US losing one life to coronavirus every 33 seconds
WASHINGTON/TAIPEI: In yet another alarming development amid the coronavirus pandemic in the US, latest figures show that someone died from Covid-19 every 33 seconds in the country during the past one week.
The coronavirus disease has claimed more than 18,000 lives in America in the seven days ending December 20 - up 6.7% from the prior week to hit another record high, according to a Reuters analysis of state and county reports.
The grim numbers coincide with the total number of Covid-19 infections in the US crossing the 18 million mark. The coronavirus has claimed more than 319,000 lives in the country.
In a welcome development on the virus front, US lawmakers have approved a $900 billion relief package for the world’s biggest economy that will provide a long-sought boost for millions of Americans and businesses battered by the coronavirus pandemic.
Overwhelming approval in the Senate and House of Representatives on Monday cleared the way for the legislation to be sent to President Donald Trump to be signed into law.
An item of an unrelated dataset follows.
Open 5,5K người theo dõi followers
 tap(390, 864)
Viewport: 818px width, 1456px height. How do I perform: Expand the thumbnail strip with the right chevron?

Trump signed a stopgap measure early on Tuesday to keep the federal government funded until December 28 and avert a shutdown. “The American people can rest assured that more help is on the way, immediately,” Republican Senate leader Mitch McConnell said.
Taiwan on Tuesday reported its first locally transmitted case of Covid-19 since April 12, a friend of a New Zealand pilot who was confirmed to have been infected earlier this week, and is testing more than 100 contacts of the woman.
Taiwan has kept the pandemic well under control thanks to early and effective prevention methods and widespread mask wearing, with all new cases for more than the last 250 days being among travellers arriving on the island.
Singapore received Asia’s first delivery of the Pfizer-BioNTech coronavirus vaccine on Monday, capping what the city-state’s premier said had been a “long and arduous” year spent fighting the pandemic. The trade and finance hub last week joined a handful of other countries around the world, including Britain and the United States, which have approved the jab. It plans to vaccinate its 5.7 million people by the third quarter of 2021.